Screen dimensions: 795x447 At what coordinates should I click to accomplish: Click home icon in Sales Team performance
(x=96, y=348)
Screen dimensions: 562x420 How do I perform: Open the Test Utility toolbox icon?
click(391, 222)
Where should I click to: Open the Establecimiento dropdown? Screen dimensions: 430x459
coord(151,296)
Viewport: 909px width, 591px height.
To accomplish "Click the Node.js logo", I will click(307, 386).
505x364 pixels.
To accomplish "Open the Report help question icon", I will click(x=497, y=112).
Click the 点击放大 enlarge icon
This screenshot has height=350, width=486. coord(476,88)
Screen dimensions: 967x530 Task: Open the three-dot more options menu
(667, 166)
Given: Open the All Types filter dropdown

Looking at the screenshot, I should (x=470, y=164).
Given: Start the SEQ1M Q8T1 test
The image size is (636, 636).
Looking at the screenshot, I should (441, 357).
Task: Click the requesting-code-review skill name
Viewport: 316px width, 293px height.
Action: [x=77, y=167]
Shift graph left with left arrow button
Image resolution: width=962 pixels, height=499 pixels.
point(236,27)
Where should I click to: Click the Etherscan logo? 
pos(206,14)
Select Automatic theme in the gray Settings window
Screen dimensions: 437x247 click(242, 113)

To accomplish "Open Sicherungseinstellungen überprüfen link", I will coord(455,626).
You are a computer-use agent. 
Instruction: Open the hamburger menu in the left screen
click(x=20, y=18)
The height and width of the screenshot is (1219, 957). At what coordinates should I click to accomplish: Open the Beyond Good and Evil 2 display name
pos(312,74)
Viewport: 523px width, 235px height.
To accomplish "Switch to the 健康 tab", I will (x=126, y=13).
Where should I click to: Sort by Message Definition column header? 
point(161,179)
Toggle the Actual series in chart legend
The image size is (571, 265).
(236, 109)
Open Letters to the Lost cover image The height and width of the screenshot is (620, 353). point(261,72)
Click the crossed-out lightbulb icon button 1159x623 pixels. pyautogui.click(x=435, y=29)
══════════
Your assignment
Output every line from the records, exactly as written.

The completed task
Screen dimensions: 795x447 At what coordinates should I click to accomplish: Click home icon in Sales Team performance
(x=96, y=348)
Screen dimensions: 562x420 How do I perform: Open the Test Utility toolbox icon?
click(391, 222)
Where should I click to: Open the Establecimiento dropdown? Screen dimensions: 430x459
coord(151,296)
Viewport: 909px width, 591px height.
To accomplish "Click the Node.js logo", I will click(307, 386).
505x364 pixels.
To accomplish "Open the Report help question icon", I will click(x=497, y=112).
Click the 点击放大 enlarge icon
This screenshot has height=350, width=486. coord(476,88)
Screen dimensions: 967x530 Task: Open the three-dot more options menu
(667, 166)
Given: Open the All Types filter dropdown

Looking at the screenshot, I should (x=470, y=164).
Given: Start the SEQ1M Q8T1 test
The image size is (636, 636).
Looking at the screenshot, I should (441, 357).
Task: Click the requesting-code-review skill name
Viewport: 316px width, 293px height.
Action: [x=77, y=167]
Shift graph left with left arrow button
Image resolution: width=962 pixels, height=499 pixels.
point(236,27)
Where should I click to: Click the Etherscan logo? 
pos(206,14)
Select Automatic theme in the gray Settings window
Screen dimensions: 437x247 click(242, 113)

To accomplish "Open Sicherungseinstellungen überprüfen link", I will coord(455,626).
You are a computer-use agent. 
Instruction: Open the hamburger menu in the left screen
click(x=20, y=18)
The height and width of the screenshot is (1219, 957). At what coordinates should I click to accomplish: Open the Beyond Good and Evil 2 display name
pos(312,74)
Viewport: 523px width, 235px height.
To accomplish "Switch to the 健康 tab", I will (x=126, y=13).
Where should I click to: Sort by Message Definition column header? 
point(161,179)
Toggle the Actual series in chart legend
The image size is (571, 265).
(236, 109)
Open Letters to the Lost cover image The height and width of the screenshot is (620, 353). point(261,72)
Click the crossed-out lightbulb icon button 1159x623 pixels. pyautogui.click(x=435, y=29)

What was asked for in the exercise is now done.